◆ Set of tasks ◆
**1.** List every place name mentioned in the article on making fuel from plastic in Bali.
**2.** In the article on making fuel from plastic in Bali, what does Ketut say he never set out to make?
**3.** Copy the article on making fuel from plastic in Bali, starting with "The cacophony of" and going on through "leafy boughs overhead.".

◆ Passage ◆
┄┄┄┄┄┄┄┄┄┄┄┄┄┄┄┄┄┄┄┄

Cleaning-up Bali, making fuel from plastic

bali waste
Instead of letting plastics go into landfills or burn them in the open, which could emit harmful smoke, a Balinese self-taught inventor has found a way to burn the plastics in enclosed containers and turn them into fuel. Image: De Visu / Shutterstock.com

In Bali, where fuel is heavily subsidised (at the risk of crippling the national budget), an elderly man cooks his rice with fuel harvested from plastic.

The cacophony of Denpasar’s traffic fades as you enter Pekambingan village, home of a self-taught inventor, Ida Bagus Ketut Atmaja.

Shade trees line the paved alley, roosters scratch inside bamboo cages and children and adults rest in the cool lent by leafy boughs overhead.

The plastic waste besieging many Balinese villages has been vanquished here. The village is clean — although its river remains choked with rubbish.

“Success to me is that we get on top of the plastic problem, that my grandchildren can play in the river as we old folk did when we were children,” says Ketut of his motivation to build an safe incinerator for plastic waste. He says he never set out to make fuel — it was a byproduct that may prove to be an unexpected reward for communities cleaning up plastic waste.

┄┄┄┄┄┄┄┄┄┄┄┄┄┄┄┄┄┄┄┄

◆ Given data ◆
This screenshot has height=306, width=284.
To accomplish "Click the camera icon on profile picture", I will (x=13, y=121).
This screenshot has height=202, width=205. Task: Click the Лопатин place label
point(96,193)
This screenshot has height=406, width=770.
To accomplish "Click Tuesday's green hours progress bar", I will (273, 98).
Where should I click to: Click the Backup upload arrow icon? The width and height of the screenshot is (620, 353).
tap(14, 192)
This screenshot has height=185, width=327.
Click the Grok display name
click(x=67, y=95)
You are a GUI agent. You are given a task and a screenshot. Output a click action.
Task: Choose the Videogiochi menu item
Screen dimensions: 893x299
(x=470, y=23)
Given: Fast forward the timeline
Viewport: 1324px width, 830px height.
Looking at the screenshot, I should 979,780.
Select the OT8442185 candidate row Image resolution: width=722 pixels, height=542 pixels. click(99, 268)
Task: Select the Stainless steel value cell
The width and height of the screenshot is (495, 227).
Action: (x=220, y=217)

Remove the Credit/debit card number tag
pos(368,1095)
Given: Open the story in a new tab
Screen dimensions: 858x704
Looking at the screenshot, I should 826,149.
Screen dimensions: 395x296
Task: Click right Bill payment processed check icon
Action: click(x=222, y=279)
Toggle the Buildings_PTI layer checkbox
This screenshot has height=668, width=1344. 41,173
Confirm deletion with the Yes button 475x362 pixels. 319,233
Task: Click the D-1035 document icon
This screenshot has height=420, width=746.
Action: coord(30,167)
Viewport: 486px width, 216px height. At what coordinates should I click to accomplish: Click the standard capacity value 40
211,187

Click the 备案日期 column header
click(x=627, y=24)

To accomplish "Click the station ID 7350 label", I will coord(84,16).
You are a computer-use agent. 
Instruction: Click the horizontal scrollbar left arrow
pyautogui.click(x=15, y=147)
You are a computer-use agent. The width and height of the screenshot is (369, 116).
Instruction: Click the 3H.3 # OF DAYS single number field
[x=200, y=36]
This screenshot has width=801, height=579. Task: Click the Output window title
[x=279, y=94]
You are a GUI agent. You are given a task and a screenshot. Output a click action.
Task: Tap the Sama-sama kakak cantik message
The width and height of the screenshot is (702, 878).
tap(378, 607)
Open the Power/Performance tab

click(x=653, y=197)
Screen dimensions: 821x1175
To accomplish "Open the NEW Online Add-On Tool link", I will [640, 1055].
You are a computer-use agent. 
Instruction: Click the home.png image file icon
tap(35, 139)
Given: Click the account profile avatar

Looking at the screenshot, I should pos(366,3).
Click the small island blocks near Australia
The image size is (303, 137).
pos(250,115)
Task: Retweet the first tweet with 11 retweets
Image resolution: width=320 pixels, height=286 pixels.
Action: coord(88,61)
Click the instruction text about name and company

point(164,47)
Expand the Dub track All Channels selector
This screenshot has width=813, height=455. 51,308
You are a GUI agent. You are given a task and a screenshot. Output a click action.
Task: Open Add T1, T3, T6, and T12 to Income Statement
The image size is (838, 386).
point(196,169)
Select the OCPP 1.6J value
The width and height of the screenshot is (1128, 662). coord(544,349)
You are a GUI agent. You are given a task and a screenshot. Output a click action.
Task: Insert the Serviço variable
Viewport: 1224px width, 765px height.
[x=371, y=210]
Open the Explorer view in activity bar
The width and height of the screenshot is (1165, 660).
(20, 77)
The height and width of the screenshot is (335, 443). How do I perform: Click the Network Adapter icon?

┄┄┄┄┄┄┄┄┄┄┄┄┄┄┄┄┄┄┄┄

◆ Your responses ◆
**1.** Bali, Denpasar, Pekambingan

**2.** Fuel.

**3.**
The cacophony of Denpasar’s traffic fades as you enter Pekambingan village, home of a self-taught inventor, Ida Bagus Ketut Atmaja.

Shade trees line the paved alley, roosters scratch inside bamboo cages and children and adults rest in the cool lent by leafy boughs overhead.